>>>

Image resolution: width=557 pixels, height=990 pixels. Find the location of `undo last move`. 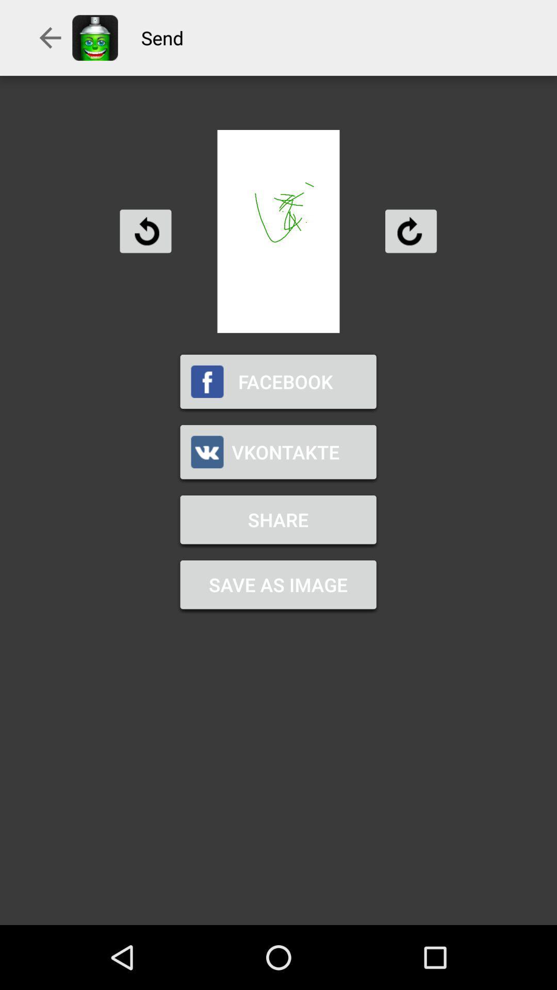

undo last move is located at coordinates (145, 230).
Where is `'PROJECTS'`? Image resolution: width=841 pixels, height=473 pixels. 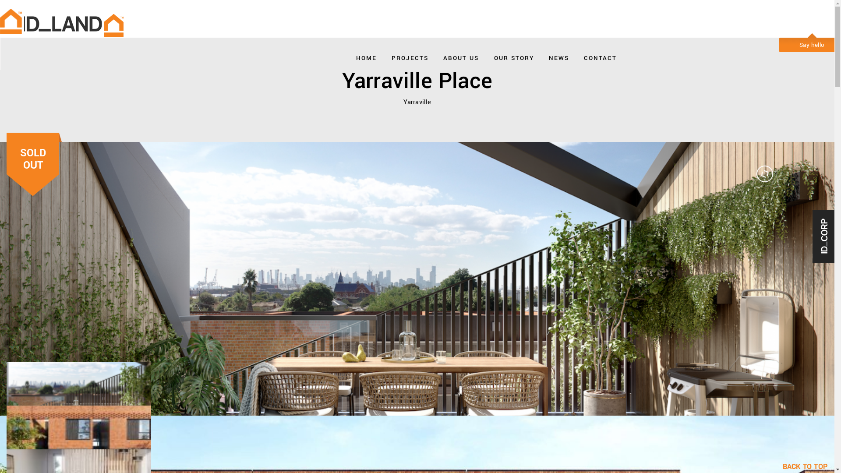
'PROJECTS' is located at coordinates (410, 56).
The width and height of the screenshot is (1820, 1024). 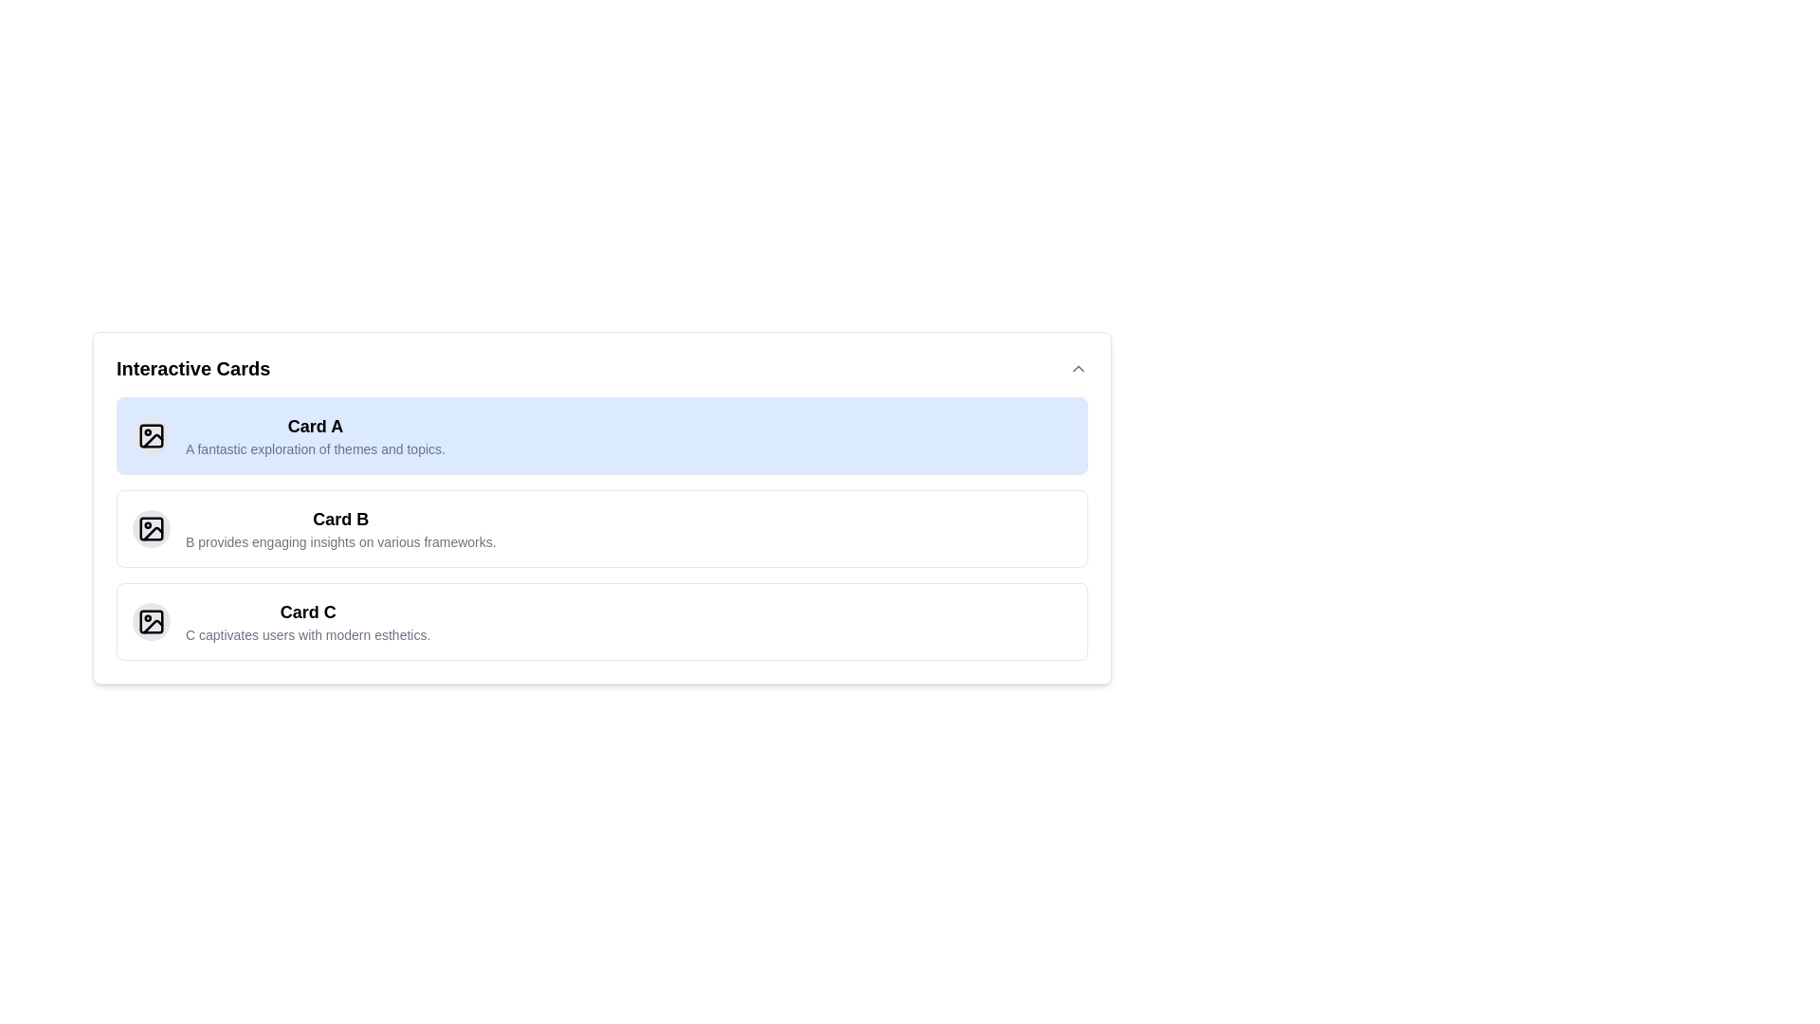 What do you see at coordinates (340, 518) in the screenshot?
I see `the text label displaying the title 'Card B', which is positioned as the title of the second card in a vertical list between 'Card A' and 'Card C'` at bounding box center [340, 518].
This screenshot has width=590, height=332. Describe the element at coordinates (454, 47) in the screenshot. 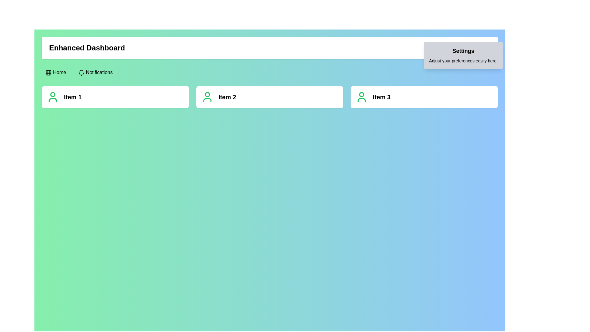

I see `the gear icon in the top-right corner of the dashboard, which represents the settings functionality` at that location.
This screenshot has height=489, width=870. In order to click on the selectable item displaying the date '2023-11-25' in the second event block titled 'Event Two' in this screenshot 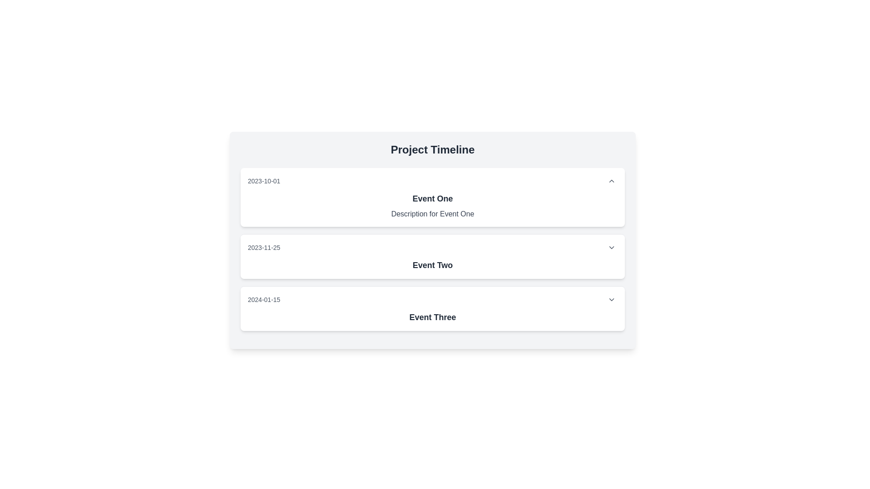, I will do `click(432, 248)`.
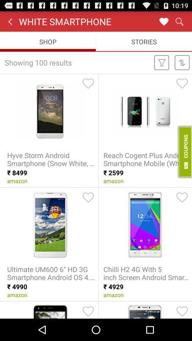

<<<

Given exercise » Rewrite the lines starting with the line that contains "pixels, height=473 pixels." and going on through the line that contains "coordinates (410, 56).", with "Image resolution" replaced by "Screenshot size" and nothing else changed. Leave the pictures out.

Task output »
Where is `'PROJECTS'`? Screenshot size: width=841 pixels, height=473 pixels. 
'PROJECTS' is located at coordinates (410, 56).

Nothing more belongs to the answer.